Sure a hole or two in the side panels of toilet stalls, especially in very public spaces such as parks or stadiums, creep me out, more often for me I'm sitting on the toilet, looking forward at the door and I'm seeing gaps between the partition and the stall door of 1", 2" or larger. Sometimes it is so bad I can see almost half of a person's face as they are waiting in line and looking in and trying to figure out how long it is going to be. I prefer the end stalls because I gain 50% more privacy, but I know some others seek them out too. I've been told they are believed to be cleaner because they are used less and there is less pressure to get done fast and get out of the way for someone else. What I hate most is when people look in on me and ask if I'm almost done, tell me they are about to pee or shit their pants, or the worst one when I was about 12. I was with my family at the amateur night finals of the show wagon which was held at our county fair park.
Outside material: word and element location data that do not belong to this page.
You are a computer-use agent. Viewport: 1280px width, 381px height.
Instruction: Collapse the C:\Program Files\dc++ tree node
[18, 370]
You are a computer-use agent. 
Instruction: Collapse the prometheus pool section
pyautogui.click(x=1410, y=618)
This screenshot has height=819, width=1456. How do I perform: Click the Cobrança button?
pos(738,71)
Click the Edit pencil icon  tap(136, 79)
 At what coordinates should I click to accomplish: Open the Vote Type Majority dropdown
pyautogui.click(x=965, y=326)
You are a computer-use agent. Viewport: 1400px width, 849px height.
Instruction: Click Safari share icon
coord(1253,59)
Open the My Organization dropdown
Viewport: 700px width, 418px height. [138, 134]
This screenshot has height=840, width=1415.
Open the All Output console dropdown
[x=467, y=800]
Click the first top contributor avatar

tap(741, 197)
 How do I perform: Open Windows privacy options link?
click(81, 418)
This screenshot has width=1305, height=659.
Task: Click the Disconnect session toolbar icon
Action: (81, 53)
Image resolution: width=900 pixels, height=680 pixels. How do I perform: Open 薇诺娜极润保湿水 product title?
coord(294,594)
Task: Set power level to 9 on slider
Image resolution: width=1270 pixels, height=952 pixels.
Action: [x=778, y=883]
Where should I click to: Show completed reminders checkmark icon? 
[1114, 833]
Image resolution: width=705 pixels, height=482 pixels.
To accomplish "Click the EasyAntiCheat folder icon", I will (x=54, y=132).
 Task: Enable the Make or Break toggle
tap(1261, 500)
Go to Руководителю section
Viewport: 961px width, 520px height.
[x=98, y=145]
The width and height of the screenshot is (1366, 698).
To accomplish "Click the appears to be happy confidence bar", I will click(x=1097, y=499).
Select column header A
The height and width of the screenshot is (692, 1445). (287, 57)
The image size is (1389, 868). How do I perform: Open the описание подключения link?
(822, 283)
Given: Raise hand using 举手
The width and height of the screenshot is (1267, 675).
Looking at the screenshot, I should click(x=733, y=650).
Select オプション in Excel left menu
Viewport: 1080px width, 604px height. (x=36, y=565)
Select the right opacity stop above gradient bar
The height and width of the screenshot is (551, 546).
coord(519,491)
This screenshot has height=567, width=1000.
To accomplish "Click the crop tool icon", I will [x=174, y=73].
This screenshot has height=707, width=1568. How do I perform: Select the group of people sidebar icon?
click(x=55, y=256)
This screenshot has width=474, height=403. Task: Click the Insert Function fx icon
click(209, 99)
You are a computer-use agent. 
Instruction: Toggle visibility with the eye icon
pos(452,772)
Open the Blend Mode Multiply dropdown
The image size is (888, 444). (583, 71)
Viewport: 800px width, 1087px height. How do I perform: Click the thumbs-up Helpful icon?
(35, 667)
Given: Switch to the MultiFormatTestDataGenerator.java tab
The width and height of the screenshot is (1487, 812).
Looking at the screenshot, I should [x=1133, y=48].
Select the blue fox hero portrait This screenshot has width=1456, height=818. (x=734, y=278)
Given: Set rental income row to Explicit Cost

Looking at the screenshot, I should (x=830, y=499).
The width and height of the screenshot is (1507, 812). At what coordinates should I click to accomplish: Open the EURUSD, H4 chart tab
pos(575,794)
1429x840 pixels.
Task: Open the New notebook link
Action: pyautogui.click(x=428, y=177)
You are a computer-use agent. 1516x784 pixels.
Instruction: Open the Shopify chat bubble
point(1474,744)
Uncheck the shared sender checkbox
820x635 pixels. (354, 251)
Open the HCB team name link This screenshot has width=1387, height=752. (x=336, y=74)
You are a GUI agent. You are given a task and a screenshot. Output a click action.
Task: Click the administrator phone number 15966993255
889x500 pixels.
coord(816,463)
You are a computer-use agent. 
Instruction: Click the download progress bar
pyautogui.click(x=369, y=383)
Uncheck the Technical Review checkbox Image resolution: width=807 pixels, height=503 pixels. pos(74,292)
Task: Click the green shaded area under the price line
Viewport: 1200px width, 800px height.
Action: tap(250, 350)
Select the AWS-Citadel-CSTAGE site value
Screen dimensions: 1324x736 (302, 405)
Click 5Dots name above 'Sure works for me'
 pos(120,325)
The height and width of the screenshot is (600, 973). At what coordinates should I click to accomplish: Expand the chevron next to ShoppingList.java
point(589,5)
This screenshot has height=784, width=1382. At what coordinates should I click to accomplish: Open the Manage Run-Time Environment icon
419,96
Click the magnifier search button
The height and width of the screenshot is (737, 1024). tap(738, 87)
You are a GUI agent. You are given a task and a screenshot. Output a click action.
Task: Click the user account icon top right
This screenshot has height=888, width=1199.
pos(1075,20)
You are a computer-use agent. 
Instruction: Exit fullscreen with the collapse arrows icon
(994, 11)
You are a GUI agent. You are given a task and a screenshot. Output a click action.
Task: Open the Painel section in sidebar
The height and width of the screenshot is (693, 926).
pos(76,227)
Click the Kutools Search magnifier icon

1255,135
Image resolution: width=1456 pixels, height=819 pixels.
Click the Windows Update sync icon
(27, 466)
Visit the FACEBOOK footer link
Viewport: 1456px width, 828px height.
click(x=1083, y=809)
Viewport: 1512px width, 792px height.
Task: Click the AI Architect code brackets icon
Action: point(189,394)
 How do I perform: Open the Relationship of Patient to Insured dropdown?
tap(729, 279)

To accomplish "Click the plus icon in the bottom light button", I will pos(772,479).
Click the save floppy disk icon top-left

I was seated on the toilet peeing and this mom was knocking, peeking in on me several times and really starting to freak out, telling her daughter, who was like 6, to hold it just a little longer. She called me a stall hog and something else that was profane and of course that's going to help me get my pee stream going! I remember half emptying my bladder and getting frustrated, starting to cry from the commotion at the door, and just standing up and pulling up my shorts. It was even more upsetting to me when I opened the door, quickly reached back and flushed, and instead of the little girl rushing in, the mom swore at me and threw herself onto the toilet. The girl just stood inside the door watching her mom relieve herself. As I was washing my hands, I was wondering how many other times they had probably used that ruse.